Reproduce the complete set of records, exactly as they appear.

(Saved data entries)

__________

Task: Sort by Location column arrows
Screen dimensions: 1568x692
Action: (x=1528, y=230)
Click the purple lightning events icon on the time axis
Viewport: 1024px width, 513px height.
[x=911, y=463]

__________

Answer box
Task: Sort by Location column arrows
Screen dimensions: 1568x692
Action: (x=1528, y=230)
Click the purple lightning events icon on the time axis
Viewport: 1024px width, 513px height.
[x=911, y=463]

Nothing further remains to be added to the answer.